-- Opening Marker --
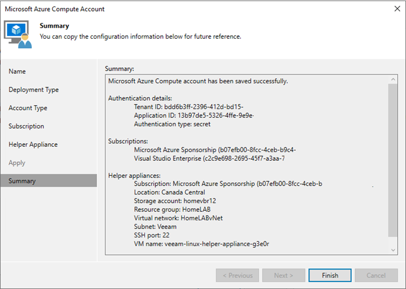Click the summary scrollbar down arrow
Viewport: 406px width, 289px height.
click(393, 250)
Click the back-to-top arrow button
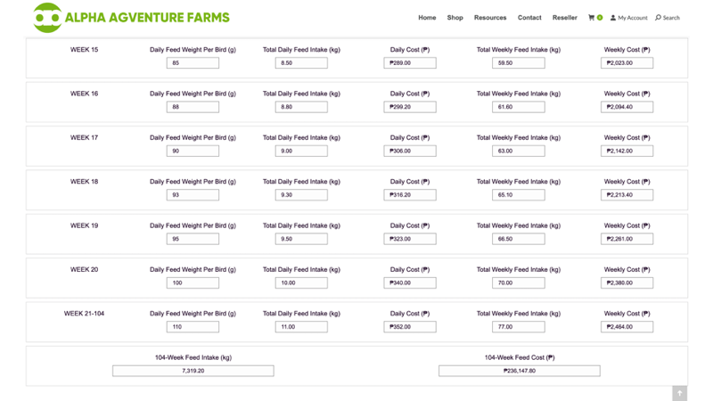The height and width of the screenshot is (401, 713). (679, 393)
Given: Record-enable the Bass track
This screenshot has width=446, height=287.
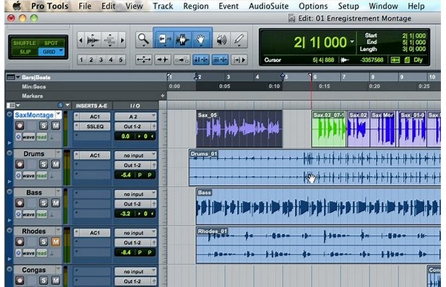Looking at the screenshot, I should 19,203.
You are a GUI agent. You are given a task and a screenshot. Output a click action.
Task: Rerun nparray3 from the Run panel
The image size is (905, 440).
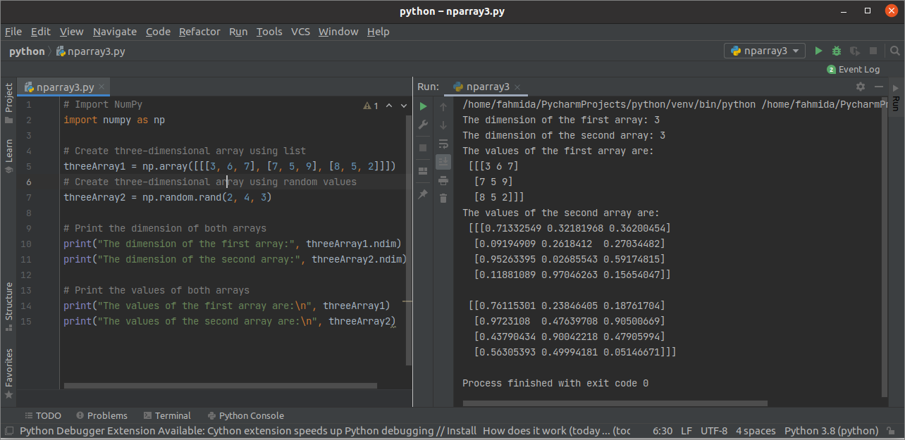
-- Closing Marker --
• [PROBLEM REQUIREMENTS]: Leave out every picture and copy, exactly as written, the lines from the one with "You are a GUI" through the end of the records above.

• [RESULT]:
You are a GUI agent. You are given a task and a screenshot. Output a click action.
Task: Rerun nparray3 from the Run panel
The image size is (905, 440).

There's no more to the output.